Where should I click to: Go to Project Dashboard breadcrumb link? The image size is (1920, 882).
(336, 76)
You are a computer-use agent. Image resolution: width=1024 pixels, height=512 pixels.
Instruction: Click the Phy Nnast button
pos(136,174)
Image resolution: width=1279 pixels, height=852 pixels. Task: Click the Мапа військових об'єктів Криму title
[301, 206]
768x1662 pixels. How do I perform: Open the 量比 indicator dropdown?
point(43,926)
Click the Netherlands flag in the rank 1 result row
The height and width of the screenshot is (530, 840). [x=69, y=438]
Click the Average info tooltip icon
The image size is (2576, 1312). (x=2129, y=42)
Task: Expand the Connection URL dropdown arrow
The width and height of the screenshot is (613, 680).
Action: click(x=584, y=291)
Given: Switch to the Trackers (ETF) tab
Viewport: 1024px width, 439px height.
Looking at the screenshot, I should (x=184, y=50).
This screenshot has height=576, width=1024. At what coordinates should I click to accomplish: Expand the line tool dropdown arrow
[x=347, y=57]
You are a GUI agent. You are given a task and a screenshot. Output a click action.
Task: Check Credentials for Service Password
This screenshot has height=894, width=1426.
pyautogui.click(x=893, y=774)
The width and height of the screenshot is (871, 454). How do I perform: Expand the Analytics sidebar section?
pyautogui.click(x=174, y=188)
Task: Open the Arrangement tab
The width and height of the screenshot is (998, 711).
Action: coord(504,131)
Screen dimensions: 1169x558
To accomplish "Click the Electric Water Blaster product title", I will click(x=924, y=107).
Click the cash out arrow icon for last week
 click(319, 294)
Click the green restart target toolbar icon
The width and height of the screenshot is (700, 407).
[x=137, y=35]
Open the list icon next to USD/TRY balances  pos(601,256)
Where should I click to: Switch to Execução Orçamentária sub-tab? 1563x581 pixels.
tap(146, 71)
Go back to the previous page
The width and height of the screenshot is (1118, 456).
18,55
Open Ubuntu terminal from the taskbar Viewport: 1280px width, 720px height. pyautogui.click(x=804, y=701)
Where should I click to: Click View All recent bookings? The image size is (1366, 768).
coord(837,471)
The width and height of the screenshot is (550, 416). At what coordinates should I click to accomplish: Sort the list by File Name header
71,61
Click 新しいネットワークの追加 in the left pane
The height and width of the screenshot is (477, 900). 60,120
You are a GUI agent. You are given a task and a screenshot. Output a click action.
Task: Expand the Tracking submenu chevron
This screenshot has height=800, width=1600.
┄┄┄┄┄┄┄┄┄┄┄┄┄┄┄┄┄┄┄┄
▸ **Work order**: The records above are to be output in full and without error.

▸ **Response below**:
Where should I click to: Go to Project Dashboard breadcrumb link? The image size is (1920, 882).
(336, 76)
You are a computer-use agent. Image resolution: width=1024 pixels, height=512 pixels.
Instruction: Click the Phy Nnast button
pos(136,174)
Image resolution: width=1279 pixels, height=852 pixels. Task: Click the Мапа військових об'єктів Криму title
[301, 206]
768x1662 pixels. How do I perform: Open the 量比 indicator dropdown?
point(43,926)
Click the Netherlands flag in the rank 1 result row
The height and width of the screenshot is (530, 840). [x=69, y=438]
Click the Average info tooltip icon
The image size is (2576, 1312). (x=2129, y=42)
Task: Expand the Connection URL dropdown arrow
The width and height of the screenshot is (613, 680).
Action: click(x=584, y=291)
Given: Switch to the Trackers (ETF) tab
Viewport: 1024px width, 439px height.
Looking at the screenshot, I should (x=184, y=50).
This screenshot has height=576, width=1024. At what coordinates should I click to accomplish: Expand the line tool dropdown arrow
[x=347, y=57]
You are a GUI agent. You are given a task and a screenshot. Output a click action.
Task: Check Credentials for Service Password
This screenshot has height=894, width=1426.
pyautogui.click(x=893, y=774)
The width and height of the screenshot is (871, 454). How do I perform: Expand the Analytics sidebar section?
pyautogui.click(x=174, y=188)
Task: Open the Arrangement tab
The width and height of the screenshot is (998, 711).
Action: coord(504,131)
Screen dimensions: 1169x558
To accomplish "Click the Electric Water Blaster product title", I will click(x=924, y=107).
Click the cash out arrow icon for last week
 click(319, 294)
Click the green restart target toolbar icon
The width and height of the screenshot is (700, 407).
[x=137, y=35]
Open the list icon next to USD/TRY balances  pos(601,256)
Where should I click to: Switch to Execução Orçamentária sub-tab? 1563x581 pixels.
tap(146, 71)
Go back to the previous page
The width and height of the screenshot is (1118, 456).
18,55
Open Ubuntu terminal from the taskbar Viewport: 1280px width, 720px height. pyautogui.click(x=804, y=701)
Where should I click to: Click View All recent bookings? The image size is (1366, 768).
coord(837,471)
The width and height of the screenshot is (550, 416). At what coordinates should I click to accomplish: Sort the list by File Name header
71,61
Click 新しいネットワークの追加 in the left pane
The height and width of the screenshot is (477, 900). 60,120
You are a GUI agent. You are given a task and a screenshot. Output a click action.
Task: Expand the Tracking submenu chevron
This screenshot has height=800, width=1600.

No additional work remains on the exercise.